In this blog I will go over how to engineer a license plate detection system. The goal of the plate detection system is to obtain a plate number from a photo of a car or other motor vehicle. I will go over my own custom implementation of license plate detection. Hopefully this gives you a rubric so that you can try to create your own implementation of a license plate reader. And afterwards, I’ll discuss some popular open source license plate detection systems.
The license plate detection system has three steps
- Segment the license plate from the photo
- Segment and order the characters from the license plate
- Classify the character, using Optical Character Recognition (OCR)
Segment the License Plate
We will try to get all connected components within the picture first, from there we can try to extrapolate the license plate object out of the distinct objects found in the picture. We will do this by grey scaling the original photo, and then try to label distinct objects within the photo using the skimage package’s measure.label. This will label all the distinct objects within a matrix of the picture’s pixels, using a connected component labeling algorithm. Doing so, will return a matrix with labels for all distinct objects.

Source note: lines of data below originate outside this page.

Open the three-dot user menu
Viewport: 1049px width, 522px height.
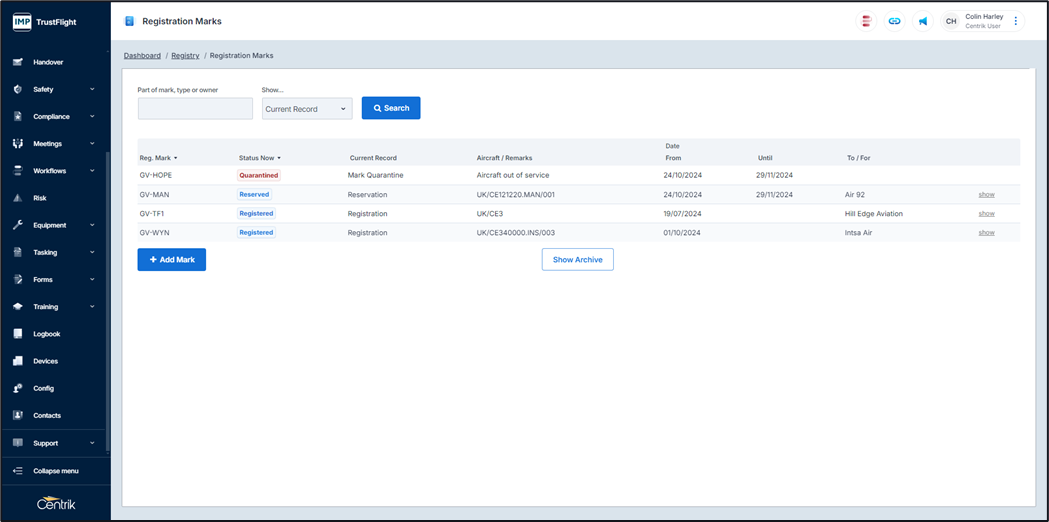pyautogui.click(x=1016, y=21)
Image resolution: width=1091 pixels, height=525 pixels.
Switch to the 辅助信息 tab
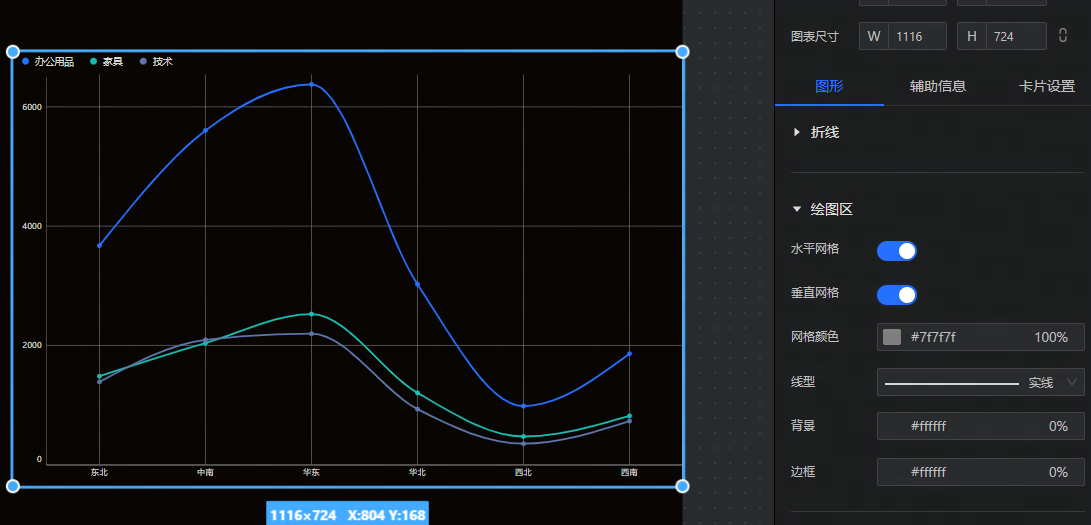(937, 86)
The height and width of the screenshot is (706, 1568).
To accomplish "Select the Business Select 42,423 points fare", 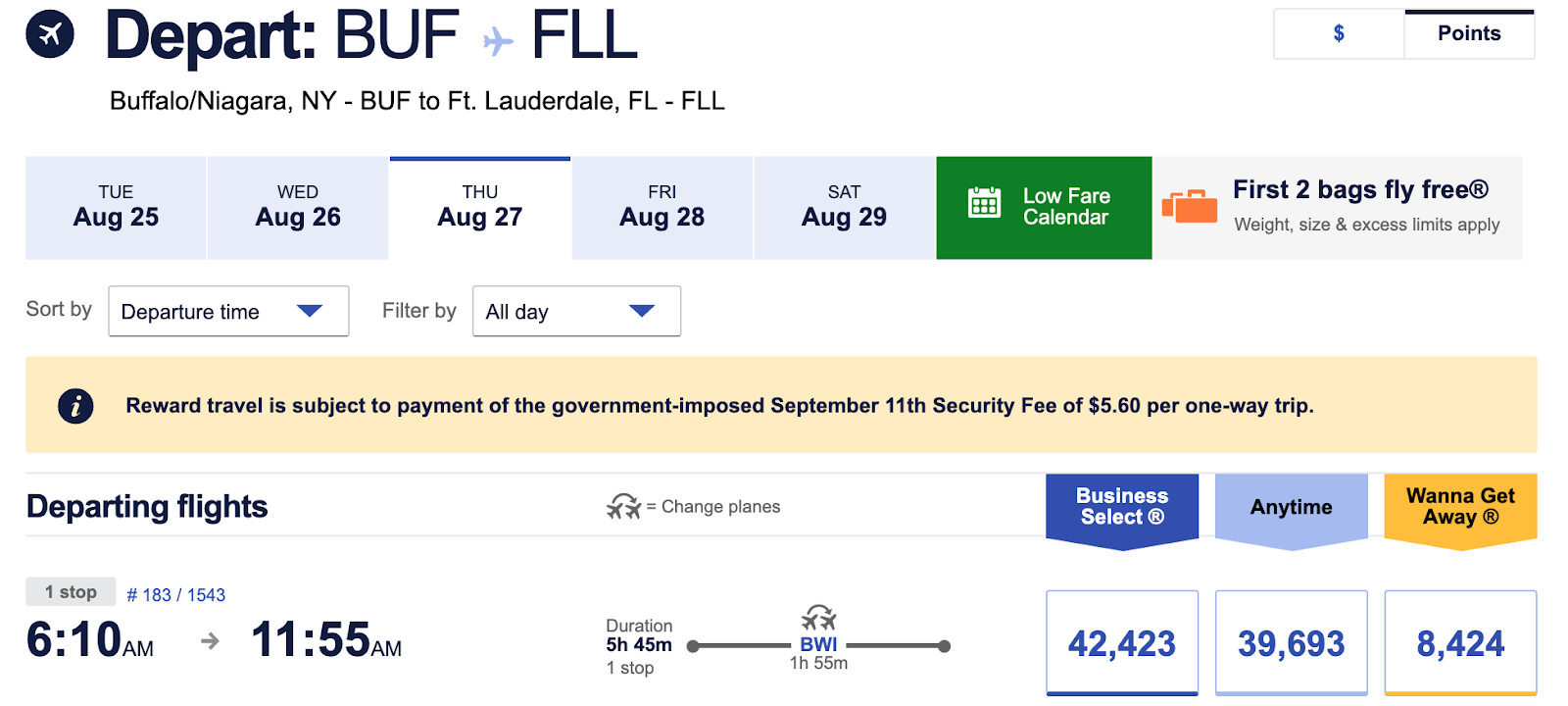I will [1121, 643].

To obtain the license plate from the objects we need to consider the properties of a license plate. License plates are usually rectangular in shape that is significantly wider than it is tall. From a picture standpoint, a license plate width wise is very unlikely to take up more than 25% of the width of the entire picture and a license plate height wise is unlikely to take up more than 15% of the entire picture. Using this rubric we can filter out the vast majority of objects to get the license plate from the photo.
Segment Characters from License Plate
The next step is similar to the previous step in that we are searching for connected components on the license plate. We again gray scale the picture so that we can evaluate which components are connected, so that we can run the connected components algorithm (measure.label from the skimage package).
Now like previously, we can label the connected components within the license plate. We can see that we have identified extraneous objects, such as the bolts of the and the automaker’s name. Similar to before, we have to filter the actual characters (letters and numbers) from all the connected components. This time I used the overall area character covered on the license plate as the filter
Now that we’ve identified the characters, I sort them using the bounding box coordinates that encloses each character (see the sorting function in segmentation), using the smallest value at the left top-corner of the bounding box for our metric.
Now that we’ve segmented the license plate, we’ll try to classify the segmented characters from the photo as one of the 36 possible alphanumerics (26 letters and ten digits). This process is known as Optical Character Recognition (OCR). Once we classify each character on the license plate, we will have the full license plate number for ourselves.
We will use a Convolutional Neural Network to classify the characters, as these work well for image recognition problems as they can recognize low level features of objects well. And rather than building out an entire model from scratch we’ll be using a pre-existing model and then fine tune it to our character classification problem.
This process is known as transfer learning where we use a model that was trained on one knowledge area/dataset and then applied to another dataset/knowledge area. In transfer learning the last layer of the original model is dropped and retrained, while the previous layers keep their original weights. This is done when the model we transferred from was trained on a much larger dataset than the one that we are looking to transfer to. If you would like more information about this you can see an explanation from Andrew Ng in the video below.
In this case we’ll use the inception model as our base. Inception was trained with the ILSVRC2014 dataset,which contains over 500,000 images with 200 different classes. We will be transferring our model’s learning from the ILSVRC2014 dataset to the Chars47K dataset (you can find the dataset here: http://www.ee.surrey.ac.uk/CVSSP/demos/chars74k/).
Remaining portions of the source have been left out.